What will be the focus of your future program?
There will be a smooth lead-up to my official start, with a German and Slavic repertoire. In May and June 2017 there will be four “major concerts” (Große Concerte) with works by Schubert and Bruckner. My inaugural concert in March 2018 will feature Bruckner and the premiere of a work by the modern classical composer Jörg Widmann. No radical break, in other words. I’ll immerse myself in the musical roots of the city and see how I can incorporate them.
How will you split your time between Leipzig and Boston?
It looks like I’ll be switching back and forth for a month at a time. We’ve also agreed to deepen the partnership with the Boston Symphony Orchestra in a number of ways. For example, the two orchestras will be presenting a series of concerts in which each ensemble plays works from the repertoire of the other. I view the two orchestras as my musical family and each has an equal place in my heart.
It is said that you engage with your orchestras on an equal footing. How would you define your role?
Conducting is an odd profession in music. We don’t produce any sound. The “only” thing we do is influence the result of the performance. And that has a lot to do with psychology and empathy. I’ve played in orchestras myself and know how important support, trust, and respect are. I seek to create an atmosphere in rehearsals that encourages the musicians to show their individual personalities without fear of reprimand. With an ensemble as technically adept as the Gewandhaus Orchestra, this very quickly yields opportunities to shape the music.
How would you compare the role of classical music to that of other musical genres?

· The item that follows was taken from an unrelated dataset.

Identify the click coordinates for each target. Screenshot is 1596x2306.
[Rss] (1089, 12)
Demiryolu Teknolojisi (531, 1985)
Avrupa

Classical music is not as present as pop or jazz in the everyday listening experience of most people, but that is absolutely no reason to assume an elitist or arrogant attitude. Every genre, of course, demands complete dedication. I admire artists of many different styles: Louis Armstrong, Anne-Sophie Mutter, the Beatles, Herbert von Karajan. They all devoted or continue to devote themselves utterly to their art. And the great artists of jazz, pop, and rock continue to derive their inspiration from one common source. And that source is classical music.